動きを足しただけで、他は変えてないですよ(笑)。散り椿の前でのシーンなんですが、前日に本物の散り椿の木を見たら、思ったより高さがあったので、しゃがんで打ち合うのもありかなと思い、まずは大作さんに「変えていいですか?」と聞きました。もちろん当日に言うのは失礼なことなんですが、西島さんなら受け止めてくださるだろうと思っての提案でした。実際、すべて受け止めてくださいました。

──クライマックスで、奥田瑛二さん演じる扇野藩の家老と対決するシーンも、印象的でした。

 あの場面は大作さんに「必殺技がほしい」と言われて、考えました。相手が奥田さんなので、リアクションを引き出したほうが絶対に面白いと思って、あのかたちになりました。

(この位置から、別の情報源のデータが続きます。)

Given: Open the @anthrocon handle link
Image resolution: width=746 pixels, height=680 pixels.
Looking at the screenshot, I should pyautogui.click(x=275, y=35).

──ここ数年、制作面にも深く関わる作品が増えていますね。

 もともと自分で入り込もうとしていたわけではなくて、今回も大作さんから「なんかいいのないか」と聞かれて、「こういうのがありますよ」って答えているうちに、殺陣を考えるようになったんです。ただ、「信頼されたい」という思いはありました。たとえば馬に乗れるか乗れないかで、時代劇のスタッフの反応が変わったりするんですよ。それだけ時間をかけて勉強してきたということを認めてくださる。もちろん、技術だけが芝居ではないけれど、現場で信頼を得られるというのは大きいです。

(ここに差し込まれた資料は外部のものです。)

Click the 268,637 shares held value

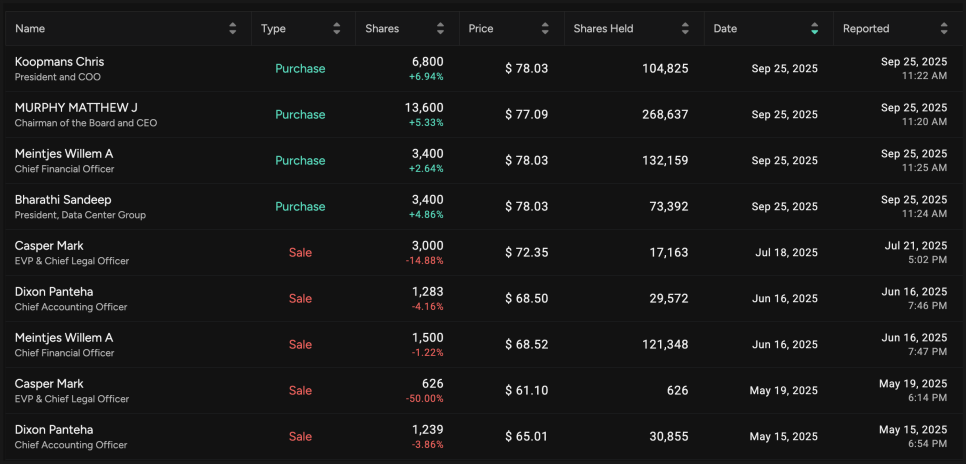coord(664,115)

──深く関わることは、面白さと大変さの両方があるのでは?

 中途半端ではダメですね。「岡田が勝手なこと言ってる」と思われてしまう。専門職の方から「あの人の話なら聞こう」と思ってもらえるくらいの知識と経験がないと、周りの役者さんたちも納得してはくれません。

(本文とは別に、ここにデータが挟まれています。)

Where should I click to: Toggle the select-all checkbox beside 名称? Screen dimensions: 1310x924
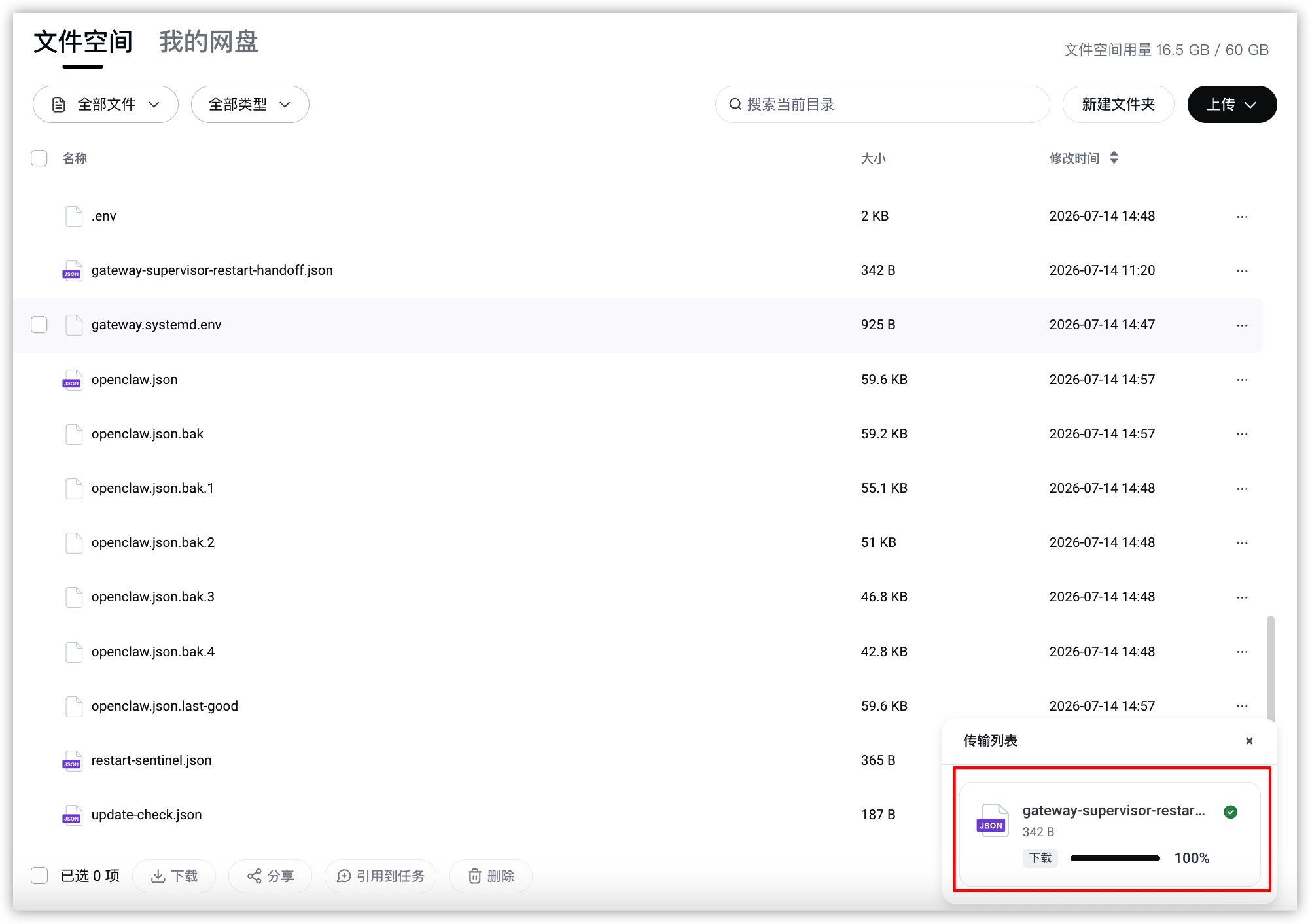click(x=39, y=158)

──先ほどの「厳しさのなかに美しさがある」という言葉、岡田さん自身の姿勢と重なります。

 「柔術では勝てないけど、総合格闘技で勝てればそれでいい」みたいな考え方ってあるじゃないですか。僕はたとえ専門外であっても、柔術家と柔術でいい戦いができるところまで自分を高めていきたいんです。「自分は専門家じゃないから」「こっちだったら勝てるのに」と言うのではなく、専門じゃない領域でも認めてもらえるように努力したい。自分の枠を作らず、「まだまだこれは伸びるな」という場所を、自分のなかに探していたいんです。今いる場所におさまっていたくない。20年以上仕事してきて、そういう思いはあります。